The film weaves together family, history, loyalty and the unwelcome pressures of growing the hell up
George Clooney is on a tear through the festival circuit, proving ubiquitous at screenings for his own “Ides of March” and, on Saturday, for “The Descendants,” Alexander Payne’s new quiet, family drama.
It screened (an hour late due to tech difficulties) at the Toronto Film Festival on Saturday and left at least some journalists weeping by the end.
Clooney plays Matt King, a middle-aged father of two in Hawaii. As important as the fact that his wife lies in a coma in the hospital from a boating accident is the fact that his family is one of the oldest and richest in the state.

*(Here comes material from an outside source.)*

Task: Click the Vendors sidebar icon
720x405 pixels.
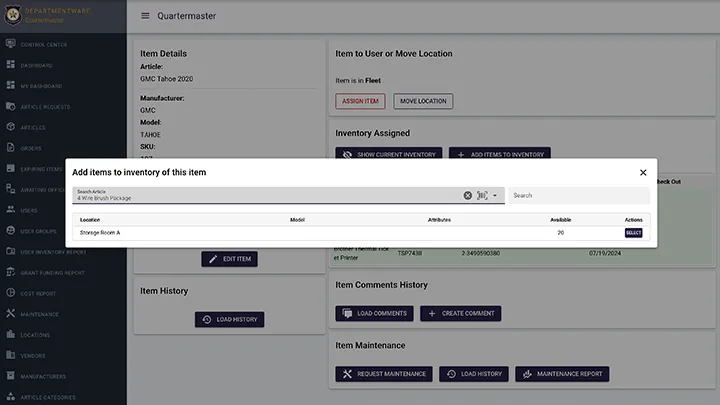Action: point(10,355)
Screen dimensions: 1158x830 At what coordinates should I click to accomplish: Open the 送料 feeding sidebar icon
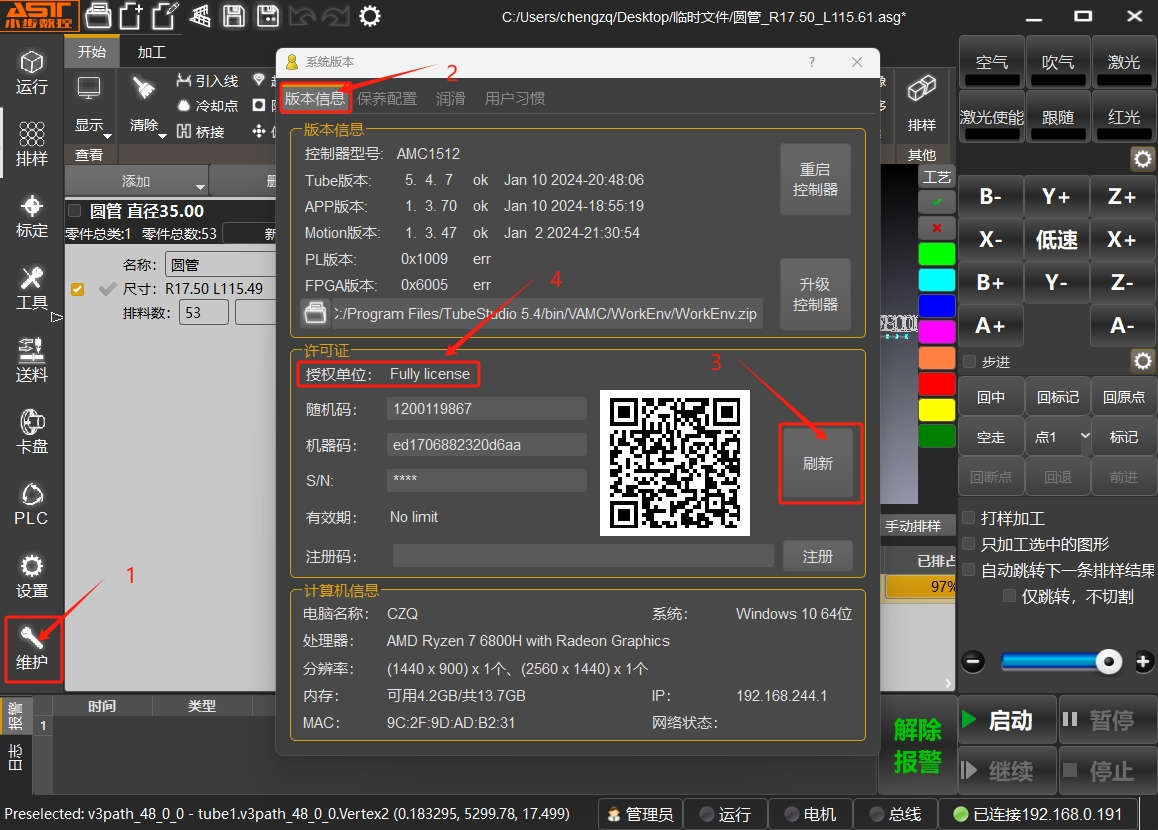[32, 359]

The film weaves together family, history, loyalty and the unwelcome pressures of growing the hell up, which always suits the Peter Pan tendencies of Clooney the actor.

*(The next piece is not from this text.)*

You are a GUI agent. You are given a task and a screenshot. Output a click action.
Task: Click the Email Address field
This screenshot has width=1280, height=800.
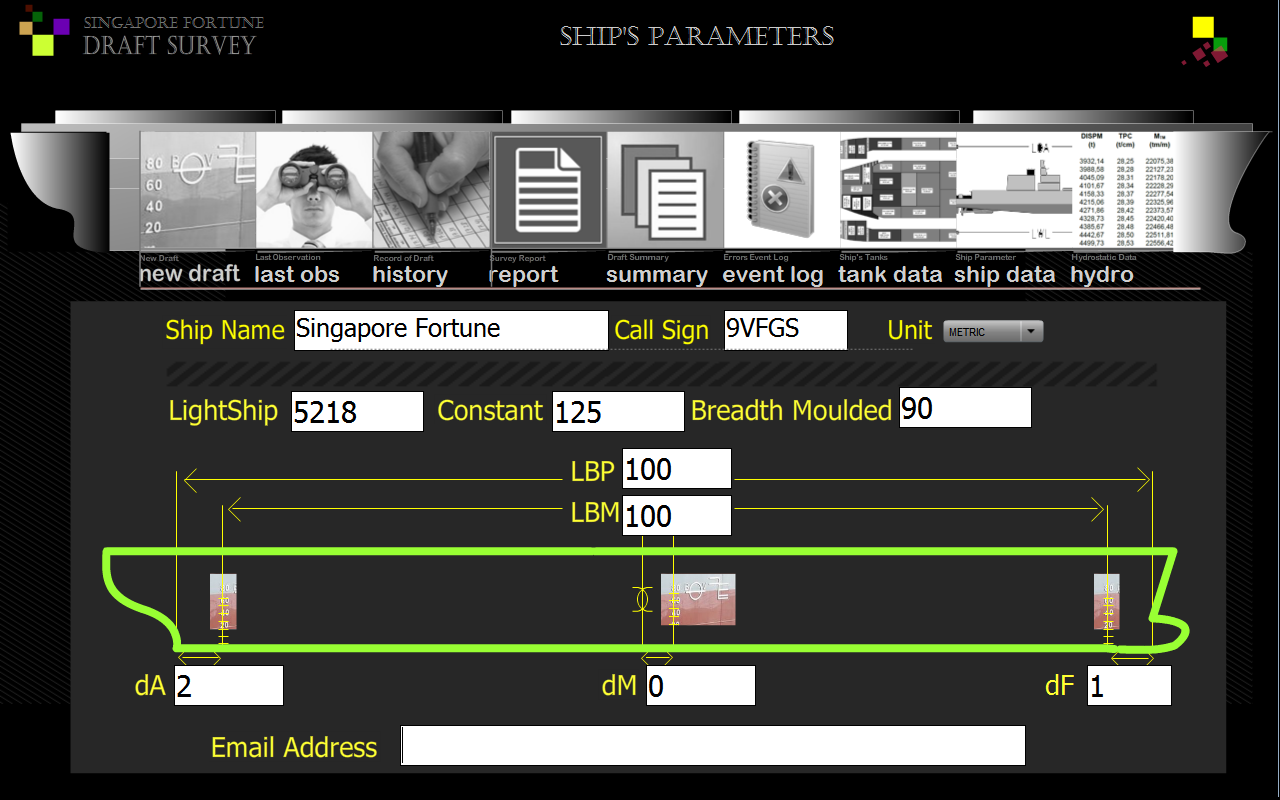click(713, 746)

Payne’s subtly comic tones – much reminiscent of “Sideways” – are not what we are used to seeing at the cineplex anymore, and at the press conference on Saturday he said as much.
“Adult dramas are for the most part not being made,” he said. (Clooney’s “Ides” is another one of the genre, by the way.) “The studios default to larger tentpoles franchises, and larger dollars.”
He said he hoped people would embrace “The Descendants” – which has quickly surfaced in blogosphere Oscar chatter- and that it would prove that these kinds of films can be lucrative.
Clooney did a lot of mugging and aw-shucksing at the press conference as for the umpteenth time he was praised by fellow cast members, Shailene Woodley and Amara Miller, who play his daughters, as the most generous guy in the business.
We’re sure he is. But his portrayal of King, like the touching performance two years ago in “Up in the Air,” challenge him to be both funny and real, and eventually pierce through his own easy charm to find the gritty stuff of life.
By the way, Payne went to “Ides of March” and shared with Clooney at the press conference that he found his directing style had much in common with Steven Soderbergh.
“There’s a coolness to it, in the color palette and posture of the proceedings that’s redolent of Soderbergh,” he said. “The story gets on with it. It’s efficient filmmaking.”
In hair-trigger self-deprecating mode, Clooney shot back: “So you’re saying I ripped him off.”